As I was waiting on my networking meeting, I noticed a group of sales professionals sitting at a table.  There were about 6 of them sharing friendly banter about font sizes, their computers and their Thanksgiving dinner.

Then the apparent leader of the group, “the boss,” stepped into the Starbucks and suddenly they became silent.  A great sign that the team is getting ready to sabotage the leader and that the team is failing.

There were many “red flags” or “points of concern” with the entire meeting, which I was able to overhear because I was five feet away that it inspired me to write this post and hopefully get you to smile.

Here are the main points of how not to lead a meeting:

1. Please do NOT have a sales, strategy or operational meeting at a Starbucks.  The coffee is great, but the environment is distracting and people really do not want to hear your meeting.  Although, I was entertained by the discussion.

2. Leader, you were throwing around spreadsheets thinking that was going to inspire your team.  I know that you are 20% down in sales.  Emphasizing that worked against you. Your team ought to know where they stand on their goal.  Did you notice how defensive three of your team members became once the numbers were shared?  Data is an automatic anxiety trigger.

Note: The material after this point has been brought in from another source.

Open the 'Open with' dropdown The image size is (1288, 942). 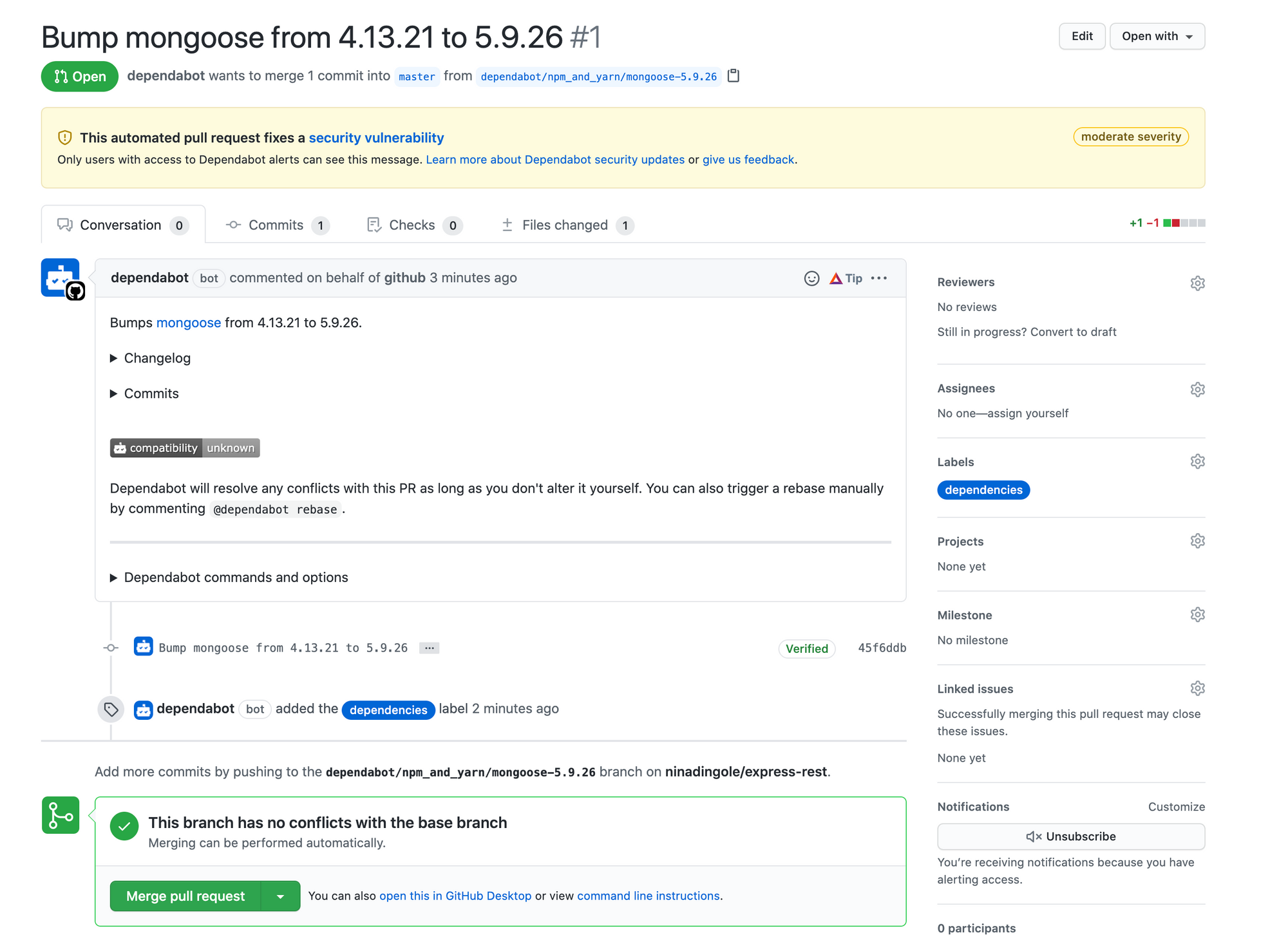pos(1157,36)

3. Leader, leaving the meeting saying “Go sell something.” Is not helpful…Try again…Your team consists of people who want to be successful.    This imperative statement is actually belittling to your team.  You are better than that leader!

Instead try these ideas:

1. Explore: Ask questions of your team to see what might be causing the slow in sales or the difficulty.  Leader you have something to own here.  You should start the discussion sharing what you are doing to contribute to the problem and how you plan to rectify the issue moving forward.

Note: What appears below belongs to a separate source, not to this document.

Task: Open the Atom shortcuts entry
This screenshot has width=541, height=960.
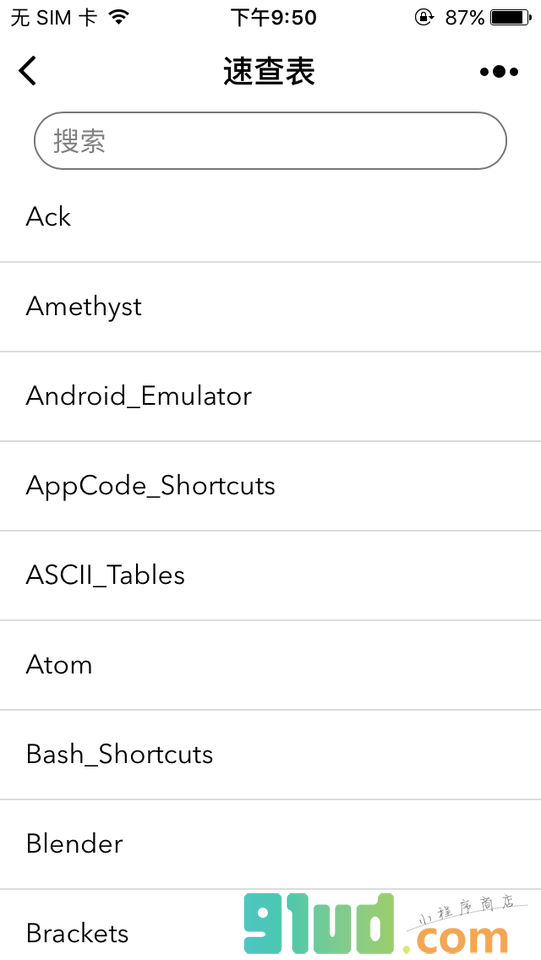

2. Express the purpose of your team and have your team capture an understanding of what they are selling or trying to accomplish.  If the revenue is your ONLY metric, it could backfire on you.  Remember, Dan Pink would tell us that individuals are motivated by autonomy, mastery and purpose.

3. Energize: A couple of ideas here:  First, the meeting can be energized if you create a short term goal or team theme to get your team moving.  Check back in a week or two and share the results.  For this team, it could be a countdown to 100 sales.  Second, make sure you have a deep understanding of what makes each of your team members tick. Remember that the financial rewards are  not the only thing getting your team to move.

That is my rant for the week.  Enjoy!